**Your instructions**
Reproduce every item below line for line, leaving out the pictures.

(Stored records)

=====

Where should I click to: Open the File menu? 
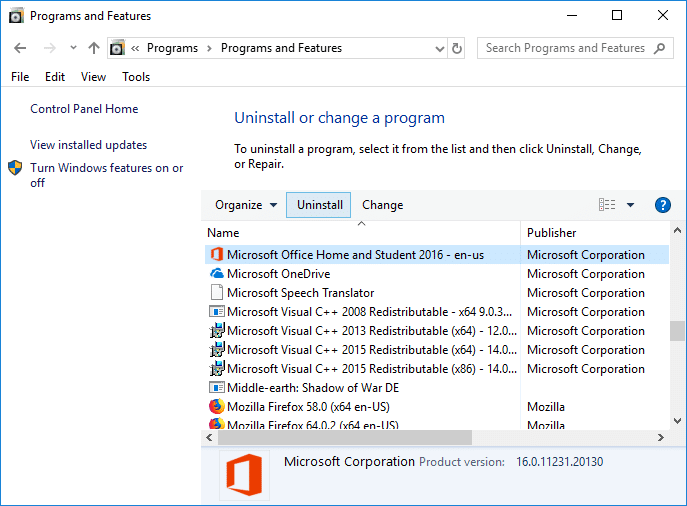[20, 77]
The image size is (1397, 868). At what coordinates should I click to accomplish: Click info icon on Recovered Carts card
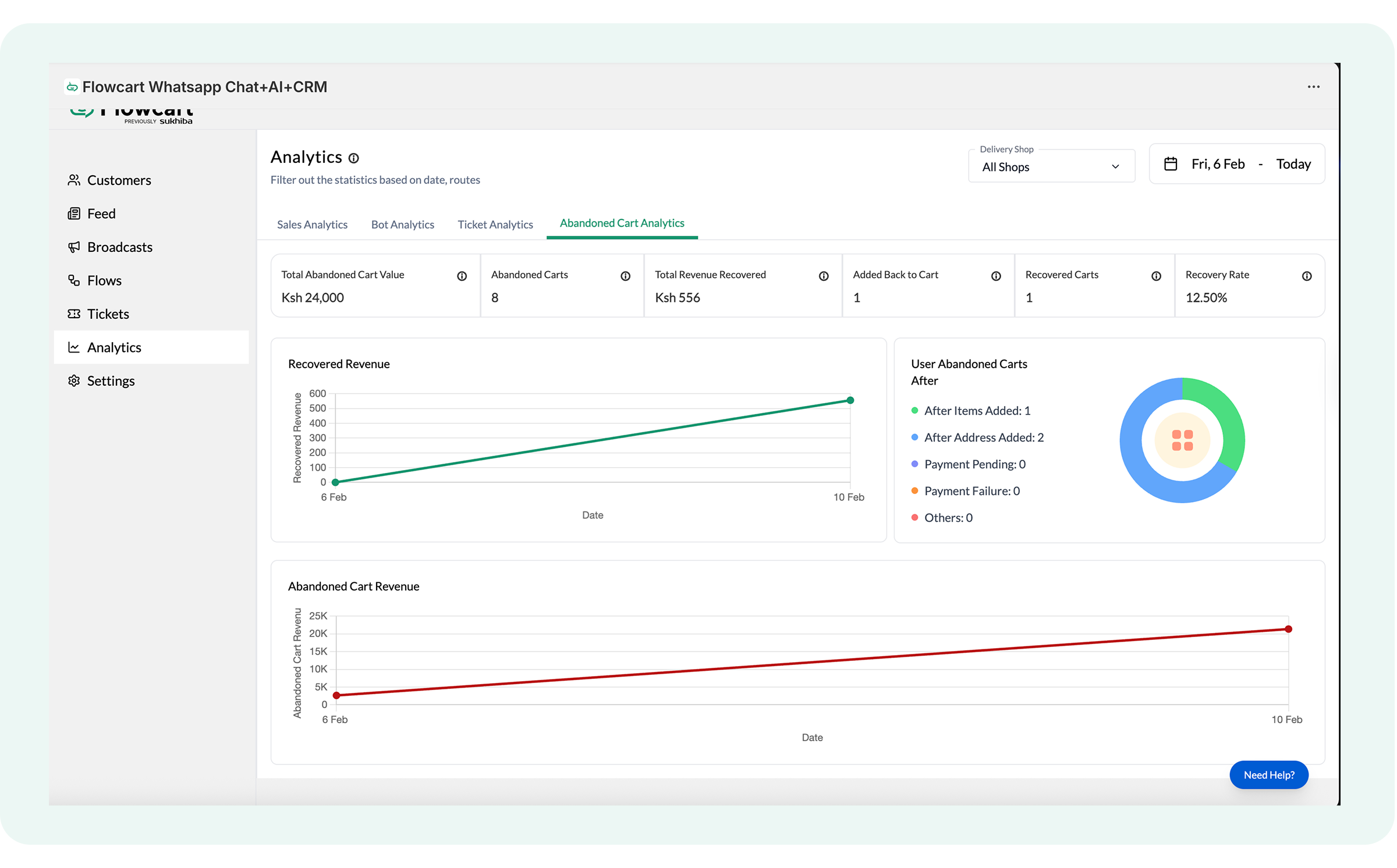1156,276

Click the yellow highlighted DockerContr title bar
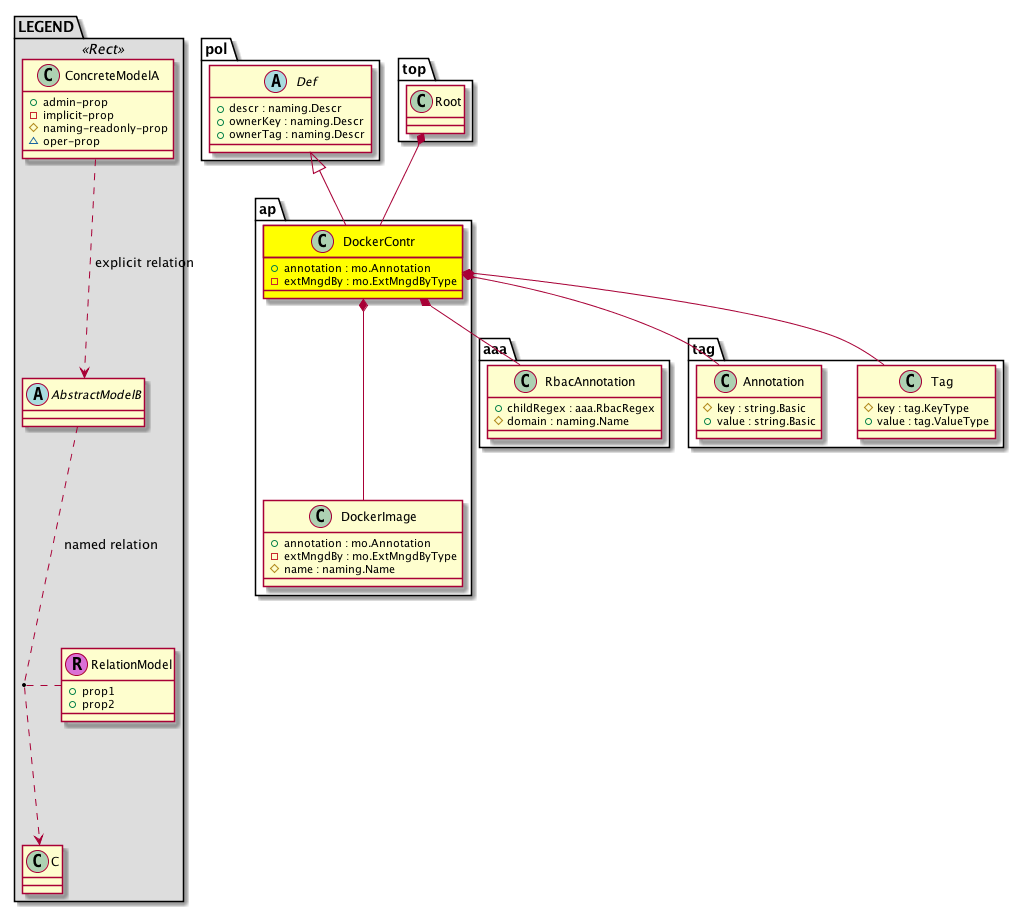[362, 243]
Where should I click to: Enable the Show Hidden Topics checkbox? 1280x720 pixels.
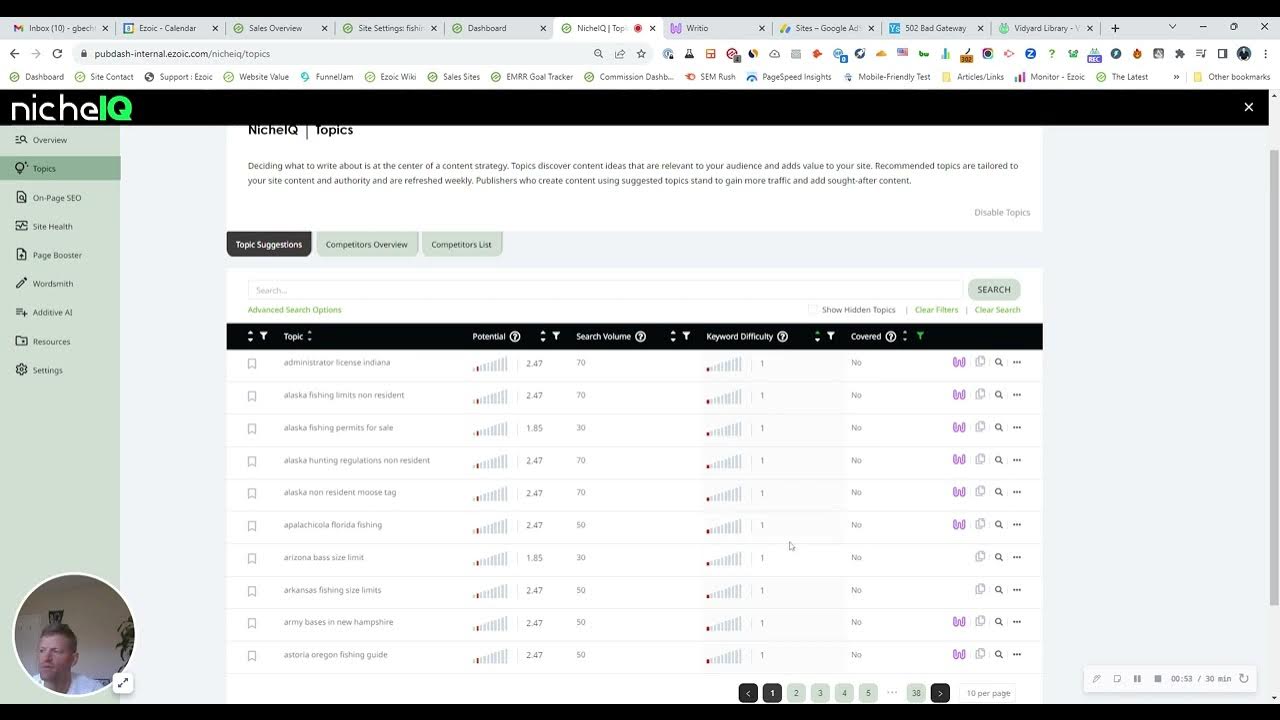coord(813,310)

=====

**Output**
Where should I click to: Open the File menu? 
[20, 77]
The image size is (1397, 868). At what coordinates should I click to accomplish: Click info icon on Recovered Carts card
1156,276

Click the yellow highlighted DockerContr title bar
[362, 243]
Where should I click to: Enable the Show Hidden Topics checkbox? 1280x720 pixels.
coord(813,310)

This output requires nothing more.